Learn more about Chalk's Microsoft SQL Server Integration

Authentication Methods

Chalk supports three authentication methods:

SQL Authentication - Traditional username and password authentication

Azure AD Managed Identity - When running in Azure (such as in AKS or Azure VMs), Chalk can automatically authenticate using Managed Identity. Simply omit authentication credentials when configuring your source.

Azure AD Service Principal - For authentication using an Azure AD application, provide client_id, client_secret, and tenant_id.

Integrations Setup

After configuring your Microsoft SQL Server integration in the dashboard, define your data sources in Python:

from chalk.sql import MSSQLSource

risk_source = MSSQLSource(name="risk")
marketing_source = MSSQLSource(name="marketing")

Then reference them in SQL file resolvers using the name parameter.

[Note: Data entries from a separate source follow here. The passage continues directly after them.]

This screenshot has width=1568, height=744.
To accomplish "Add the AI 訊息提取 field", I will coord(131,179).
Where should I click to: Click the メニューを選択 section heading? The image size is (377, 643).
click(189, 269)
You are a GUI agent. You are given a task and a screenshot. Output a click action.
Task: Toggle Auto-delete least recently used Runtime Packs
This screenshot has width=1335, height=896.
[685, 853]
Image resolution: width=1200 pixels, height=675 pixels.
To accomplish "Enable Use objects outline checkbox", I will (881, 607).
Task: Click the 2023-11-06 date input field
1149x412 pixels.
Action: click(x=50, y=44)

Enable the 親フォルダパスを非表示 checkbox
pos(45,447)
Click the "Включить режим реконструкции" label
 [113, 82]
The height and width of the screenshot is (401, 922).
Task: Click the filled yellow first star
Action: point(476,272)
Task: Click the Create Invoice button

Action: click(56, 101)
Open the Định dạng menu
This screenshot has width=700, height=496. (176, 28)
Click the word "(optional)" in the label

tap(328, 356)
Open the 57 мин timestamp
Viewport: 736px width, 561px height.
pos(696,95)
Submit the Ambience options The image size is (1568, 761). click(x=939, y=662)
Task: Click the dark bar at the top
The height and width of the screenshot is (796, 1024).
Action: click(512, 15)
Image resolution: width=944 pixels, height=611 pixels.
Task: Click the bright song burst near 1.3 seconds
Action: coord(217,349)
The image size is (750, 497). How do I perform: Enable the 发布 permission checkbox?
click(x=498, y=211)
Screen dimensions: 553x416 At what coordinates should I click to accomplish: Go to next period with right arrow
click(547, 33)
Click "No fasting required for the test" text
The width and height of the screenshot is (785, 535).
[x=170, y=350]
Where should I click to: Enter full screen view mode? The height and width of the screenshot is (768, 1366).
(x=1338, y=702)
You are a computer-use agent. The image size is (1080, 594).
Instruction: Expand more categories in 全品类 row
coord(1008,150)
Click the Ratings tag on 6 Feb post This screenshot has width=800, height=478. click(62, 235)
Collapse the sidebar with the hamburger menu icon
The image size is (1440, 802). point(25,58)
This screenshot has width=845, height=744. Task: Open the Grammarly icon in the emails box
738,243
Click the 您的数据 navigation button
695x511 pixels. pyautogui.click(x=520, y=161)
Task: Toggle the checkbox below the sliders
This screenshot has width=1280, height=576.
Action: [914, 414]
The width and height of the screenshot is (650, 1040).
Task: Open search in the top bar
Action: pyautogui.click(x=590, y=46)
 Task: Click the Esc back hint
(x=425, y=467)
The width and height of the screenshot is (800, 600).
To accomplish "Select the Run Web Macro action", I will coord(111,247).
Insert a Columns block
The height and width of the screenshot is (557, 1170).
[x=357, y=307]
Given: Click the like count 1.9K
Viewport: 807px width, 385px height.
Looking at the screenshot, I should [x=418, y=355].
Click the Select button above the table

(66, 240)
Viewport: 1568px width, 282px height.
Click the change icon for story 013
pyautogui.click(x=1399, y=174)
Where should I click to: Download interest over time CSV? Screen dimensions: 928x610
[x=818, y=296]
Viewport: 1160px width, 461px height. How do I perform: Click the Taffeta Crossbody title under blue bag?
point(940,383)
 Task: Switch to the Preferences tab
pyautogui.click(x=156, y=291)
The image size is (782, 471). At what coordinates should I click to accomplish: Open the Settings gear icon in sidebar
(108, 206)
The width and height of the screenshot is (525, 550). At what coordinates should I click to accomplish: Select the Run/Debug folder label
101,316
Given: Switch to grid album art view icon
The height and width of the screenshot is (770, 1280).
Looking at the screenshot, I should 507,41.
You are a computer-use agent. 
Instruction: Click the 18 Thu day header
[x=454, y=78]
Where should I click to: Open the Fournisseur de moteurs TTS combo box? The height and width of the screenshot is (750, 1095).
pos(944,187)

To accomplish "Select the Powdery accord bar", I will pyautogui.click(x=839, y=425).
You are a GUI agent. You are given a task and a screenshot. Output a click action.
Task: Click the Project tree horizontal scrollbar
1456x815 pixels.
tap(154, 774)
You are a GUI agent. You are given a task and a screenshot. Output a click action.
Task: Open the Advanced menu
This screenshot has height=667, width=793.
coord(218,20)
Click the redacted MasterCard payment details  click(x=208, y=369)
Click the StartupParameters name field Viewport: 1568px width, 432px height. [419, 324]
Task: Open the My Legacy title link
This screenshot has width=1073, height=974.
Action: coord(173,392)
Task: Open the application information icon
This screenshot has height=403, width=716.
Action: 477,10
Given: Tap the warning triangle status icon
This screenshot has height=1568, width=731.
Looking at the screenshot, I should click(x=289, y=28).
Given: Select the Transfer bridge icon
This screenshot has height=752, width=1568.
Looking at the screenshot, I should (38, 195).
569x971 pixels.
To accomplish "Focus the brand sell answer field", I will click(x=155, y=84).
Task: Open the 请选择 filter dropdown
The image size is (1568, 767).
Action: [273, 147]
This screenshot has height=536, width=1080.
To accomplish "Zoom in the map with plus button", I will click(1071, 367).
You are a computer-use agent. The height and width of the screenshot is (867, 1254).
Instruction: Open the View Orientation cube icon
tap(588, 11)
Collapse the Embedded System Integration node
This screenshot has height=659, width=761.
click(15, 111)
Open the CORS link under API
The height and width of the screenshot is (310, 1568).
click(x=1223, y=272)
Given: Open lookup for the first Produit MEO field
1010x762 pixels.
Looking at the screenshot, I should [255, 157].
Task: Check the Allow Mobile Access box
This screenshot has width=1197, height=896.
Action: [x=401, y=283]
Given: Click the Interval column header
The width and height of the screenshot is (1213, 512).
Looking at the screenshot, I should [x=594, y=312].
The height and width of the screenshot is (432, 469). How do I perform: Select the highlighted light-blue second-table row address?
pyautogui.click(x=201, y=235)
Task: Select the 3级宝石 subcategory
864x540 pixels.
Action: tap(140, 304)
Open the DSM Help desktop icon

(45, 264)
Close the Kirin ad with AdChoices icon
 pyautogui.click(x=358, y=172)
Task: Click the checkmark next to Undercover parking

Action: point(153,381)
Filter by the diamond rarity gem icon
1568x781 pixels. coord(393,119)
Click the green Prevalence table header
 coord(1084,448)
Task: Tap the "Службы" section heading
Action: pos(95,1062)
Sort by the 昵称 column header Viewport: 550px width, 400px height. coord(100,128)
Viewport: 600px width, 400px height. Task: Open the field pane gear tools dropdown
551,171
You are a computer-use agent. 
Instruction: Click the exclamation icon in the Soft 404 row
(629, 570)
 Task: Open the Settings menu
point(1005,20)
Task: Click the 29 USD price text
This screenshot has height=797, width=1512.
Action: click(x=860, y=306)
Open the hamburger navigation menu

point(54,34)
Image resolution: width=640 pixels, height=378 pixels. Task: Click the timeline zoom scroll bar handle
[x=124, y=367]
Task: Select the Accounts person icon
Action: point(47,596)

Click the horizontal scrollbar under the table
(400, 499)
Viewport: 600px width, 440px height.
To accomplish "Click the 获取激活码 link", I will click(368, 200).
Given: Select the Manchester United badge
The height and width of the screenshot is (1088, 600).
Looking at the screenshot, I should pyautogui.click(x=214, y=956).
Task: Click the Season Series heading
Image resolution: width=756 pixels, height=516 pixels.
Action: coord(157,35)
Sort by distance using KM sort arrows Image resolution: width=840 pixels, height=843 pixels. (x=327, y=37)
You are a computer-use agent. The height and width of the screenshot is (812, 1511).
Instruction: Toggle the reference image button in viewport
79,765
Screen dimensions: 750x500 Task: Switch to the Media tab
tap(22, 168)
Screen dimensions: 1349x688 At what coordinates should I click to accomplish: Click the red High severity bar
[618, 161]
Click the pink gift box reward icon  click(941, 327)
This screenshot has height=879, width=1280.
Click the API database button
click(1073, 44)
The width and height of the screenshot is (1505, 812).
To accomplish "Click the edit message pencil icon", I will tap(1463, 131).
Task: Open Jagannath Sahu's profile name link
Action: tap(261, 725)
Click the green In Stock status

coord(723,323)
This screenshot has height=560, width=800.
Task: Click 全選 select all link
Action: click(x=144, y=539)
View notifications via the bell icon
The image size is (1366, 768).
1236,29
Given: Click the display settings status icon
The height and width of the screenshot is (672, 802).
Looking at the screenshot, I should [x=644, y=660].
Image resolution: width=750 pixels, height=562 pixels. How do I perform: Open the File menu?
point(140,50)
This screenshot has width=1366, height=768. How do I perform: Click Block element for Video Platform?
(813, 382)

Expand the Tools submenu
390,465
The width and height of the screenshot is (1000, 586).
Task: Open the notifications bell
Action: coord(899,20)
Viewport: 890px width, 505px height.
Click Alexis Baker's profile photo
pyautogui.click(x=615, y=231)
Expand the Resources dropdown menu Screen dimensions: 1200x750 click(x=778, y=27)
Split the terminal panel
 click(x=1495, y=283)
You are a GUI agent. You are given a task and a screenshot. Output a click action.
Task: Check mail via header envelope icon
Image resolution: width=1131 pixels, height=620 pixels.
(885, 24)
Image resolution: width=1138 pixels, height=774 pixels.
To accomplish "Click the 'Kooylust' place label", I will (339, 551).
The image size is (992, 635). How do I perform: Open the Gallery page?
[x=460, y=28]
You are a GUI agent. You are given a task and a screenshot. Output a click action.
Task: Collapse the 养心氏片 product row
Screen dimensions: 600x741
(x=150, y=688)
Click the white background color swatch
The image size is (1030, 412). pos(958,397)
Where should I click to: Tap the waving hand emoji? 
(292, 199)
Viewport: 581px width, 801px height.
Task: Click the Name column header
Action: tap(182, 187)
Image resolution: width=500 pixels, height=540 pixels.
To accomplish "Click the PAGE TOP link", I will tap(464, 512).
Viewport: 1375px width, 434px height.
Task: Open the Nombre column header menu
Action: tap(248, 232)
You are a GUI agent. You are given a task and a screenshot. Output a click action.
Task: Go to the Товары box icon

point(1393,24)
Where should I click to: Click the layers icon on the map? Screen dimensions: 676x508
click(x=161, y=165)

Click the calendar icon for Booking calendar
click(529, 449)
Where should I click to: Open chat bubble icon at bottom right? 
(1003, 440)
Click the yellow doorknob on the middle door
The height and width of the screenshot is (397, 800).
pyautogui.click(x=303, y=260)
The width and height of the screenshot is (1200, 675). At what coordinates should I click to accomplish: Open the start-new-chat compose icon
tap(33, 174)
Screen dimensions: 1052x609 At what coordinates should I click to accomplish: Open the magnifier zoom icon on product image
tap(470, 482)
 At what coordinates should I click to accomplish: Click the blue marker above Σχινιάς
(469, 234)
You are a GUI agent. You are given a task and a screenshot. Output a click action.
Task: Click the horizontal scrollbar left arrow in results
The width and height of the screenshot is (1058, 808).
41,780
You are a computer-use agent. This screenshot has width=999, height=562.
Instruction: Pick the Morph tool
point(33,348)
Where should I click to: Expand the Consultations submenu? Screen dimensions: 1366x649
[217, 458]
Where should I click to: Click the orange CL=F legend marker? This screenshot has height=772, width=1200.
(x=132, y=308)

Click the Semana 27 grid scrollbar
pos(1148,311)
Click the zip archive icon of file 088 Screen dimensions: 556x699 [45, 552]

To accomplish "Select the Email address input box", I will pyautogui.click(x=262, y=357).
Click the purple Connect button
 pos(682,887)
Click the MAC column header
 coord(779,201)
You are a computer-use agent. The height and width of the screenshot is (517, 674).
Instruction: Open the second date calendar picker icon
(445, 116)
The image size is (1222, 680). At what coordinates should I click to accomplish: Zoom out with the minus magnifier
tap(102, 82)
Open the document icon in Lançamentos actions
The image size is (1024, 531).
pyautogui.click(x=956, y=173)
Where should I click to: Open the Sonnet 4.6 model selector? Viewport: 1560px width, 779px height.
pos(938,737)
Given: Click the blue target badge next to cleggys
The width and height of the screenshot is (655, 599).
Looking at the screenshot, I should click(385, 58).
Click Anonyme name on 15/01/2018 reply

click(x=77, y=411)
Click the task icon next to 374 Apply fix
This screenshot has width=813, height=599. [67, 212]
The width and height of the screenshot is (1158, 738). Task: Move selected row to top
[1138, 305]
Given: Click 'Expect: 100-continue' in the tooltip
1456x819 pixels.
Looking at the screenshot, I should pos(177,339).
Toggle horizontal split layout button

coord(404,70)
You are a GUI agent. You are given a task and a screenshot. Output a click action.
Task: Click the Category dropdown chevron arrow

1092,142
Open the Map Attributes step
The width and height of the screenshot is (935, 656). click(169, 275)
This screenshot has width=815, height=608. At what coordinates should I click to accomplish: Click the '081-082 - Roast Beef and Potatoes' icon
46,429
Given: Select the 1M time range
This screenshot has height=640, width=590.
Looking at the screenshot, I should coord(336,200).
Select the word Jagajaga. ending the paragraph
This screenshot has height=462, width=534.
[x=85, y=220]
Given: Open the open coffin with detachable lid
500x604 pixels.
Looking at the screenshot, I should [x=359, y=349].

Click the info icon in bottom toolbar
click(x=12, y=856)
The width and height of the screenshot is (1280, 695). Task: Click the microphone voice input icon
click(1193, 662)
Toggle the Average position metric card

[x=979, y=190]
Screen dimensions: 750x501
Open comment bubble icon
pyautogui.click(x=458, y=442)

For example, to query from the risk source:

-- type: online
-- resolves: User
-- source: risk
SELECT id, credit_score FROM users

And to query from the marketing source:

-- type: online
-- resolves: User
-- source: marketing
SELECT id, email, campaign_status FROM users
Named integrations inject environment variables with the standard names prefixed by the integration name. For example, if your integration is called risk, then the variable MSSQL_HOST will be injected as risk_MSSQL_HOST.